By the way, Italy has never been a haven of political stability—the current government is the 66th since the war—and mafia and corruption have long been embedded. Yet this did not hinder the Italian economy from developing quite dynamically at times.
5. Italy has carried out many market-liberal reforms. Labour market flexibilisation brought a sharp increase in fixed-term contracts and a decline in real wages. However, these structural reforms have contributed to reducing Italy's productivity growth.
Labour market liberalisation generated temporary jobs. However, cheap labour reduced real wages and diminished incentives for companies to make labour-saving investments – with negative effects on productivity, which is the basis for long-term growth.
6. Italy remains an important location for industrial activity, recording the second highest share of industrial production in the EU (behind Germany). Italy exports significantly more industrial goods than it imports and ranks third in terms of goods exports, just behind France.
7. Italians are not wealthier than Germans or Austrians: the median Italian household holds more net wealth than the comparable German or Austrian household. But the average household is clearly wealthier in Germany and Austria.

Collected material –
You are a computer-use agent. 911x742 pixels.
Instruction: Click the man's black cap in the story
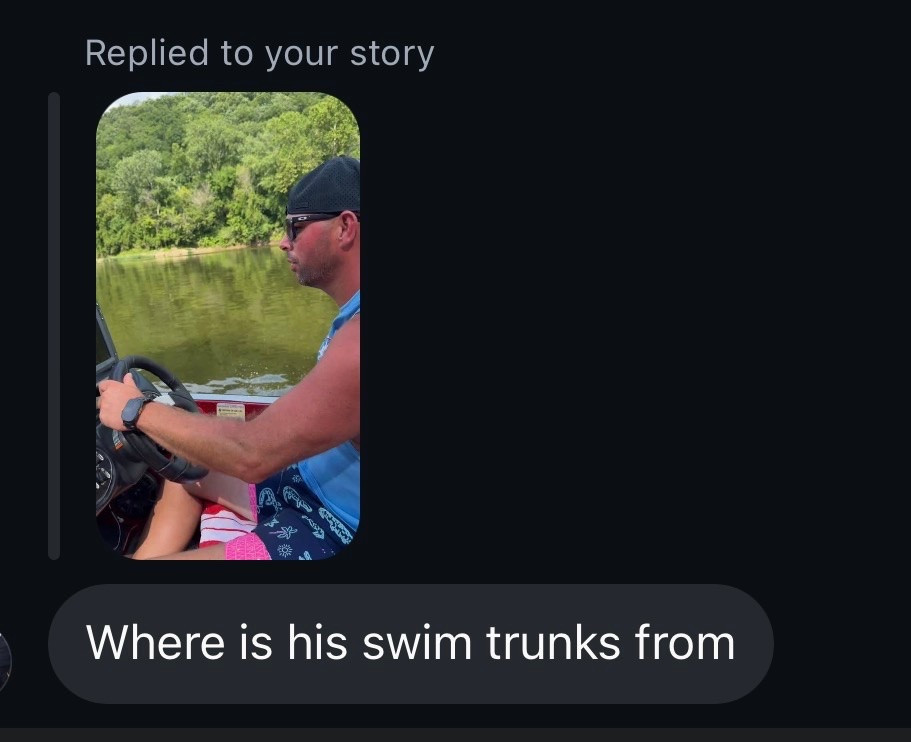(325, 186)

Work instructions –
Carry on the text about Italy's economy, starting right after its last sentence.

Response for this exercise –
In Germany and Austria, wealth is more heavily concentrated in richer households. Private-property ownership plays a greater role in Italy. The public safety net, however, is relatively underdeveloped; social and co-operative housing is rare.
We can conclude that the often-heard argument that the Italians are wealthier than Austrians and Germans – and should therefore pay for their investments themselves – is also misleading.
If fiscal austerity and market-liberal reforms have not improved Italy's outlook, a more promising way forward is to try an investment strategy and to give Italy's industry a boost by launching a modern European industrial strategy.
It will, however, cost Merkel and German economists a lot of energy to convince the population of (northern) Europe—because of those false images of Italy and the south, tactically deployed over the course of so many years.